Gennings is pushing the boundaries of the burgeoning field of biostatistics as applied to exposomics. The concept of analyzing mixtures of nutrients and foods took root in Gennings’ ongoing research as a biostatistician to develop statistical methods designed to study complex mixtures of environmental toxins. Prior research has generally focused on single nutrients and single chemicals. Yet people do not consume single nutrients from foods, but combinations of nutrients, and they are not exposed to single toxins such as lead in isolation, but mixtures of chemicals.
“Researchers need to think about mixtures of chemicals that are jointly acting, otherwise they run the risk of underestimating harmful effects,” says Gennings.
Clinical Impact
In the clinical setting, Gennings’ research is in the early stages of evaluating whether My Nutrition Index can help doctors use food as medicine by motivating patients to make small changes in dietary habits. My Nutrition Index can assist dieticians to generate personalized diet plans based on what a patient already likes to eat.
My Nutrition Index can help doctors use food as medicine by motivating patients to make small changes in dietary habits.
In a 2021 pilot study with The Susan and Leonard Feinstein Inflammatory Bowel Disease (IBD) Clinical Center at Mount Sinai, Gennings worked with doctors to evaluate My Nutrition Index to help patients with Crohn’s Disease, an incurable, complex disease with symptoms that can change daily. My Nutrition Index adjusts for changing patient symptoms, and the study showed that the Index tracks with the expertise of the clinical dietician and may be useful in providing numeric feedback to patients to make small, customized changes in their diet.
“An IBD patient isn’t going from eating hot dogs to a Mediterranean diet.

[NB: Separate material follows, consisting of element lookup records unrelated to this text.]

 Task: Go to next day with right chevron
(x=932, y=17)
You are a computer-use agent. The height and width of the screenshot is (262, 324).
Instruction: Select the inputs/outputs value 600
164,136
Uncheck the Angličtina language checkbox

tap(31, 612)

People aren’t going to do that,” Gennings says. “People may be more likely to reach their goals with incremental changes in their diet.”
Gennings is currently working with researchers to study the microbiome in relation to diet. Preliminary results of the research, which addresses the topic of food insecurity by including subjects who do and do not have trouble accessing food, suggest that My Nutrition Index is tied to changes in the gut microbiome.
“If we can show that My Nutrition Index can be used as a marker for a healthier microbiome,” Gennings says, “that’s exciting.”